>>>>
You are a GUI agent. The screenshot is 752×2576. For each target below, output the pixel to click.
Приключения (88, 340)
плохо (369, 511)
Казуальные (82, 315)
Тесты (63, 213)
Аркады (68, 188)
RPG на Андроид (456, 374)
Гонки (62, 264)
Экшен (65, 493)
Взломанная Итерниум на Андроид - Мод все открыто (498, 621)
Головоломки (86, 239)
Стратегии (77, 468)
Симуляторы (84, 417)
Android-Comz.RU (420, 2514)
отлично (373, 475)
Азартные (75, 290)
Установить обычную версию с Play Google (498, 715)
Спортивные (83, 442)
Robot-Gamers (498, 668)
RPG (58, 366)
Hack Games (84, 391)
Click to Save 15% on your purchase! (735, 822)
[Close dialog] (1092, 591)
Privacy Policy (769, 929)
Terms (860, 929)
<<<<
Task goal. Write down all of the records again, word for word.

Response below.
You are a GUI agent. The screenshot is 752×2576. For each target below, output the pixel to click.
Приключения (88, 340)
плохо (369, 511)
Казуальные (82, 315)
Тесты (63, 213)
Аркады (68, 188)
RPG на Андроид (456, 374)
Гонки (62, 264)
Экшен (65, 493)
Взломанная Итерниум на Андроид - Мод все открыто (498, 621)
Головоломки (86, 239)
Стратегии (77, 468)
Симуляторы (84, 417)
Android-Comz.RU (420, 2514)
отлично (373, 475)
Азартные (75, 290)
Установить обычную версию с Play Google (498, 715)
Спортивные (83, 442)
Robot-Gamers (498, 668)
RPG (58, 366)
Hack Games (84, 391)
Click to Save 15% on your purchase! (735, 822)
[Close dialog] (1092, 591)
Privacy Policy (769, 929)
Terms (860, 929)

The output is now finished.